During the economic downturn, some employers eliminated vision benefits, converted over to a voluntary plan or shifted more of the premium costs to workers.
Yet, even as the economy stabilizes, the momentum toward these options will not fade away, says Chris Covill, a partner with Mercer and national practice leader for Mercer Integrated Benefits.
Employers are looking for ways to save costs, so increasing the benefit level to vision plan is unlikely, given that employers are still focusing on the rising cost of health care and premiums, and the implication of health law on cost structure, explains Covill.
According to Mercer's 2010 research, 70% of large employers (500 or more employees) and 45% of all employers offer vision coverage to their employees. These figures include employers that require employees to pay 100% of the cost of coverage.
The momentum around vision benefits being more than just a discount on contact lenses and glasses is taking shape, explains Pat Huot, director of the managed vision care program at Transitions. Employers are starting to see vision benefits as an entry into the health care system for folks who are at risk for a chronic disease.
Huot explains that research indicates that about 22% of the general working population gets an annual physical, while 66% of individuals with a vision plan go out and use the benefit.
Corneal reshaping FAQ
Similar to Ortho-K, corneal reshaping treatment is a nonsurgical process which reshapes the cornea of the eye using custom-designed reverse-geometry contact lenses, thereby reducing the dependence upon eyewear.
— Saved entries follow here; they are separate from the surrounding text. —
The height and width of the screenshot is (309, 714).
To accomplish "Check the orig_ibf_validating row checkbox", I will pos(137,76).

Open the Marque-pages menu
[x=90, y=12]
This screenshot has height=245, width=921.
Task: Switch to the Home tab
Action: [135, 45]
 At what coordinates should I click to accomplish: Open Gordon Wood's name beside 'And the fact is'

To fit a patient for CRT, a corneal topographer is used to map the topography of the cornea. The lens materials and fitting technology, as well as years of research, combine to make CRT an advanced way for patients to experience clear vision, without full-time contact lenses, glasses or surgery.
How safe is CRT?
Many people have been able to eliminate their dependence upon their glasses and standard contacts with no adverse effects or eye damage and without the risk of surgery. As with all contact lenses, care must be taken to maintain eye health.
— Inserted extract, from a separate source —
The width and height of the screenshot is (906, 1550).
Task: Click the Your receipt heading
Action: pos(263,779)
Who can benefit from CRT?CRT works best on nearsightedness and astigmatism, but lens designs for farsightedness are also being developed. Not everyone meets the criteria for CRT.
Is CRT permanent?After treatment and maximum results are achieved, retainer lenses are worn to stabilize the new corneal shape. Failure to wear the retainer lens on an ongoing basis will result in the return to the pre-existing prescription. Retainers may be prescribed during day or night.